| WHAT THE TASK ASKS |
Start at the line in the entries below that contains "Deal van de dag (353, 146)", stop at the line that contains "[Pinterest] (1027, 2471)", and output exactly the lines in that span, both ends included.

Collected data entries:
□ □ □ □ □

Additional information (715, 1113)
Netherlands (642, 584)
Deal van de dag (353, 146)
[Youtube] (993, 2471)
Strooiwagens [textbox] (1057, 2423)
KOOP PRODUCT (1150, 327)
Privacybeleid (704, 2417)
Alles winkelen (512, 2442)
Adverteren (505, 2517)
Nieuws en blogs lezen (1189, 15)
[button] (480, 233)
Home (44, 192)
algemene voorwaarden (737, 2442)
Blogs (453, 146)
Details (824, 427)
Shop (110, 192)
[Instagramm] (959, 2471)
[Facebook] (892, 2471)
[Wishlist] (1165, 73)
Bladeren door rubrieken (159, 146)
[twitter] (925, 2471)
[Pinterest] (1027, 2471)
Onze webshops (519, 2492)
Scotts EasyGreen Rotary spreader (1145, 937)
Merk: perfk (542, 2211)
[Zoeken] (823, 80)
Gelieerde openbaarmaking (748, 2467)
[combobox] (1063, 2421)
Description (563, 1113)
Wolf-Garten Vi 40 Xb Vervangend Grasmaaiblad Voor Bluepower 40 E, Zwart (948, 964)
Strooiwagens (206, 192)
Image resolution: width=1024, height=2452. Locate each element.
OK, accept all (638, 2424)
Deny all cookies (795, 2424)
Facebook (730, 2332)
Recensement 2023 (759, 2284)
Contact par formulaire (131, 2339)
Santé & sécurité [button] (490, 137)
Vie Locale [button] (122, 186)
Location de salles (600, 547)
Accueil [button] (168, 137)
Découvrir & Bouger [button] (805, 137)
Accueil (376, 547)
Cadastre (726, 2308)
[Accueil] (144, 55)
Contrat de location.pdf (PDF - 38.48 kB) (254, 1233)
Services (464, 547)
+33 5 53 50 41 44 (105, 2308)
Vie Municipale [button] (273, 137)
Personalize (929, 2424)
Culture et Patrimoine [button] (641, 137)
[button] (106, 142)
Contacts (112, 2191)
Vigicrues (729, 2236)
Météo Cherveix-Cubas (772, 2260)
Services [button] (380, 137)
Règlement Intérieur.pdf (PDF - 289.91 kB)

□ □ □ □ □

| OUTPUT BELOW |
Deal van de dag (353, 146)
[Youtube] (993, 2471)
Strooiwagens [textbox] (1057, 2423)
KOOP PRODUCT (1150, 327)
Privacybeleid (704, 2417)
Alles winkelen (512, 2442)
Adverteren (505, 2517)
Nieuws en blogs lezen (1189, 15)
[button] (480, 233)
Home (44, 192)
algemene voorwaarden (737, 2442)
Blogs (453, 146)
Details (824, 427)
Shop (110, 192)
[Instagramm] (959, 2471)
[Facebook] (892, 2471)
[Wishlist] (1165, 73)
Bladeren door rubrieken (159, 146)
[twitter] (925, 2471)
[Pinterest] (1027, 2471)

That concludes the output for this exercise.